Hiromu Arakawa. “Silver Spoon Vol. 9”. Reseña.

A grandes rasgos.

El volumen 9 de Silver Spoon tiene bastantes momentos interesantes, como ya es costumbre a estas alturas de la serie. Los personajes están bien establecidos, hay una dirección más o menos concreta a la que nos está llevando la autora, y la calidad del drama y la comedia sigue siendo verdaderamente buena.

El arte ya saben que me agrada mucho, lo he dicho en otras ocasiones, y creo que lo que me gusta del trabajo de Arakawa es que es económico y de mucha calidad. Sólo hay fondos cuando es necesario, por ejemplo, y el estilo de dibujo que tiene se presta mucho a variar entre casi nada de detalle y súper detallado. Pero incluso el detalle cuenta con una calidad minimalista que cada vez aprecio más.

Pero Arakawa no escatima con detalle cuando se trata de representar aspectos específicos de la vida en la escuela de agricultura: tanto en guión como en dibujo esta serie está repeleta de momentos y escenas que son tanto educativas como importantes para la trama. A veces sí siento que pausa mucho en explicaciones de procesos y teoría, pero al mismo tiempo creo que es importante para darle a la historia un verdadero feel de encontrarse en una escuela preparatoria dedicada a la agricultura.

Los detalles.

Spoiler

Creo que de mis momentos favoritos en este volumen son cuando Yuugo confronta a su padre, y cuando su madre va a visitar la escuela para averiguar qué es lo que su hijo hace ahí. Creo que las dinámicas empiezan a parecer claras. Tamako en algún momento explica que “Yuugo fue quien huyó antes de fallar” y por eso su padre no le da segundas oportunidades, pero no sé si eso me parece una buena explicación o justificación. Creo que Yuugo huyó en primer lugar porque las expectativas y la forma en que su padre se comporta para con él no conducen a una pasión por lo que uno hace, sino a competir por el simple hecho de competir. No sé, esto ha de ser un asunto cultural con el que no puedo identificarme.

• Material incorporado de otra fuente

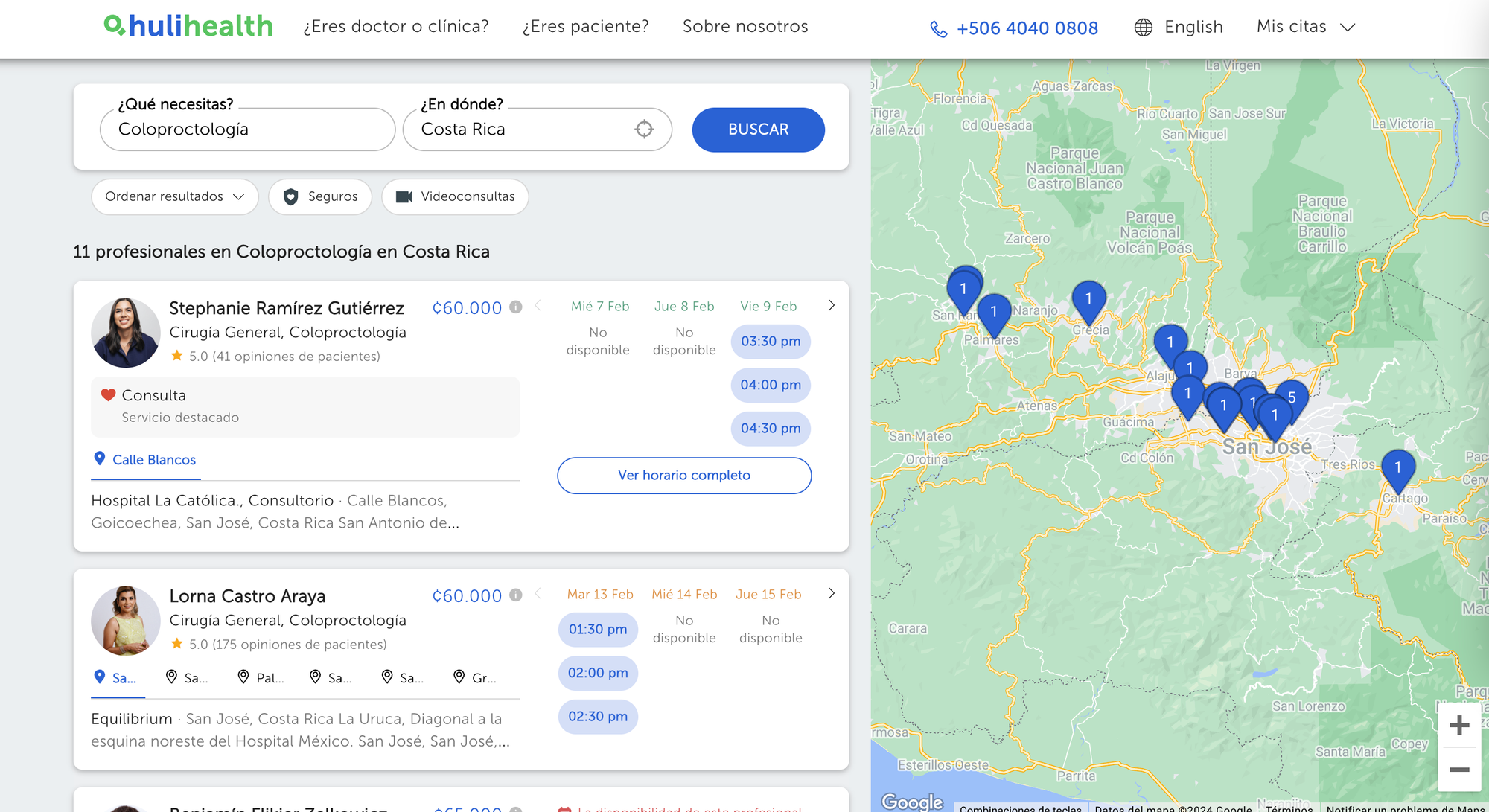1489x812 pixels.
Task: Click the Grecia map pin marker
Action: 1088,299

De la misma manera los chistes y comentarios de Nishikawa sobre hacer marketing de cosas de comida utilizando la imagen de mujeres o de muchachas adolescentes se me hace de pésimo gusto y ha estado prevalente en este libro, y me parece que en el siguiente también. Hay un tipo de sexismo por lo bajo en este tipo de humor que está internalizado de manera cultural y que no me parece gracioso. Perpetúa actitudes y estereotipos que no estoy de acuerdo con que sean perpetuados. Sé que es algo cultural, pero eso no es realmente una excusa.

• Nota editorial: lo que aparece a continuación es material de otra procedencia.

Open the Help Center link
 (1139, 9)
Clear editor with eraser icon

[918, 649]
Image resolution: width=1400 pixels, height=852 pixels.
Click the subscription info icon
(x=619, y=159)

Yuugo y Aki volviéndose más cercanos y estudiando me encanta. Por otro lado cada vez me cae peor el personaje de Ookawa, resentido y culero, que no hace nada por mejorar su situación pero quiere hacer la felicidad de otros menos amena. Es el chiste del personaje pero es muy frustrante. Supongo que eso significa que está bien escrito.

¡Y el final! Shingo hace de las suyas de nuevo, no entiendo cómo alguien puede tomar decisiones de esa manera.

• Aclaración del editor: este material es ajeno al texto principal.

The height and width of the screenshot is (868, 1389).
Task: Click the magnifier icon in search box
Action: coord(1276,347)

No hemos visto a Komaba en un tiempo; veremos cómo se va desenvolviendo su historia pronto, espero.

También me da risa la concepción de hace diez años con respecto a los virus de computadora. El de los puerquitos es tan inocente que hasta hace parece los virus como un juego de niños. Claramente Arakawa no ha escuchado Darknet Diaries.